Polk v. State, 693 S.W.2d 391 (Tex.Cr.App.1985), is regarded as the seminal opinion on the “making” part of the subject, i.e., how an affirmative finding is made. The Court used Polk as the vehicle to reject “implied findings” of a deadly weapon.3 Rather, it insisted there be an “express determination” that a deadly weapon was used or exhibited, and delineated three manners by which “an affirmative finding may properly be made” when a jury is fact-trier. Id. at 393, 394 and 396 (first emphasis in original).4

The State says that “Polk applies exclusively to cases in which the jury is the trier of fact,” and invokes as its sole authority Ex parte Lucke, 742 S.W.2d 818 (Tex.App.—Houston [1st] 1987) no PDR. Brief for Ap-pellee, at 2-3. Appellant relies entirely on Polk, supra, as applied to a bench trial. Brief for Appellant, at 2-3. We do not agree with either premise; reasons about to be developed will show the decision of the court of appeals in this cause is in significant conflict with Ex parte Lucke, supra.

Concentrating on other stated particular purposes and prescribed objectives, the Polk court did not address the ultimate material issue in this cause, i.e., entry of an affirmative finding in the judgment.5 Subsequently this Court dealt repetitively with that reeur-[113]*113ring problem, and to its resolution here again we now turn.

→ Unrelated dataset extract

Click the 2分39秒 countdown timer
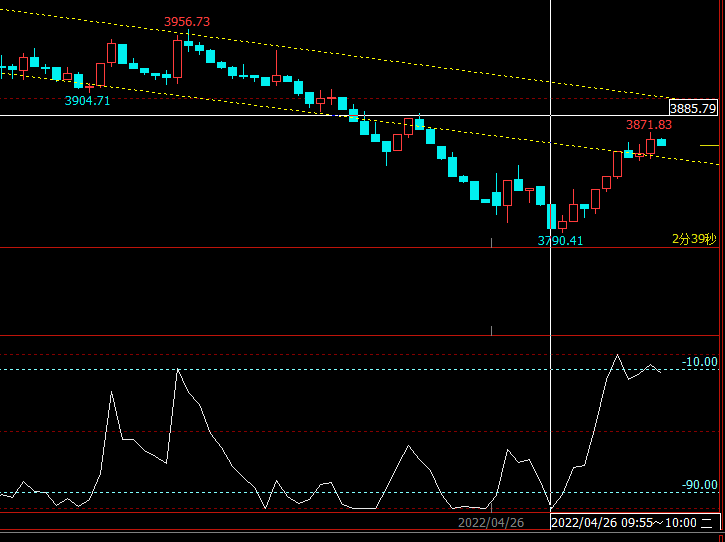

In Ex parte Brooks, 722 S.W.2d 140 (Tex.Cr.App.1986), the trial court did not enter an affirmative finding, despite the ease with which it could have made an “implied” affirmative finding at the punishment phase and then entered such a specific finding separately in the judgment. Yet the Department of Corrections was calculating applicant’s parole eligibility date from “the recitation of the verdict in the judgment,” as an affirmative finding, “as if the judgment reflected the entry of an affirmative finding concerning the use or exhibition of a deadly weapon.” Id. at 142. Alluding to teachings of Polk, supra, the Court explained:

“... Such an affirmative finding is not a recitation of the offense in the judgment with the words ‘deadly weapon,’ ‘firearm,’ or other similar phrases added to the offense for which a defendant is convicted. Nor is an affirmative finding made and entered when the judgment reflects the verdict of the jury and that verdict refers to a weapon.” (emphasis in original)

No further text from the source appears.